Our responsibility is not to shake our heads at our leaders, or even to simply vote for them, but to pray for them. 1 Timothy 2:1-3 says:

I urge, then, first of all, that requests, prayers, intercession and thanksgiving be made for everyone— for kings and all those in authority, that we may live peaceful and quiet lives in all godliness and holiness. This is good, and pleases God our Savior, who wants all men to be saved and to come to a knowledge of the truth.

For His own purposes, God has placed our authorities in their position. The sinful choices they make come as no surprise to the One who knows everything. And we, as Christians, must submit ourselves to these authorities no matter how much we dislike or disagree with them. Unless they require us to break God's commands, we are to live peacefully by their laws. And we are to pray, not just for certain people to win elections or laws to be passed, but for the authorities themselves. We are to make requests, prayers, intercession, and even thanksgiving for them.

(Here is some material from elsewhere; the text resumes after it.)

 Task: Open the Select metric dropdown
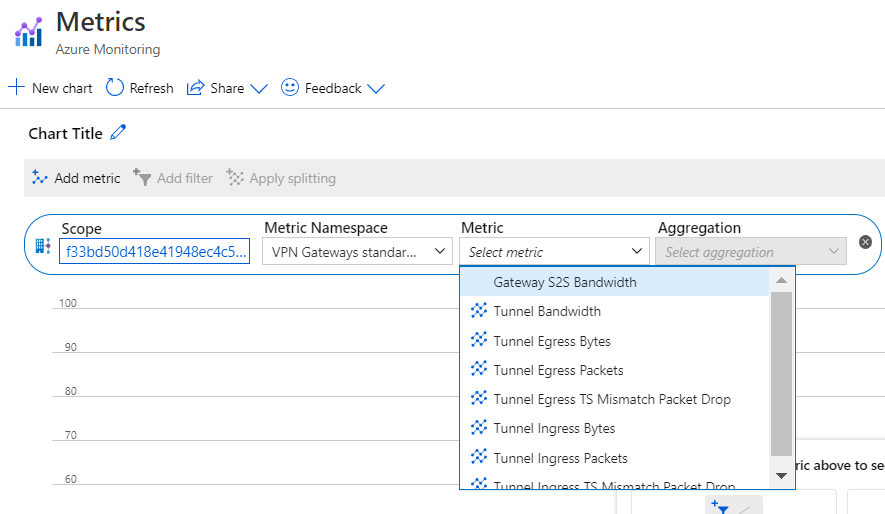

In doing so, we demonstrate holy lives and please our Savior. God may even use our prayers to bring the men and women in authority to a knowledge of the truth.

So I encourage you, as I am encouraging myself, not to lose heart in the face of politics. Be informed, not to arouse anger or fear, but so that you can pray effectively. Let us use our freedoms wisely, make our voices heard when it is fitting, but leave the results up to the ultimate Authority. Let us intercede for our governing authorities, that they might be saved and come to understand God's Truth. And even when politics seem hopeless, let us live peaceful and quiet lives in submission to our authorities. The Bible tells us this is good, and pleases the One who holds the whole world in His capable hands.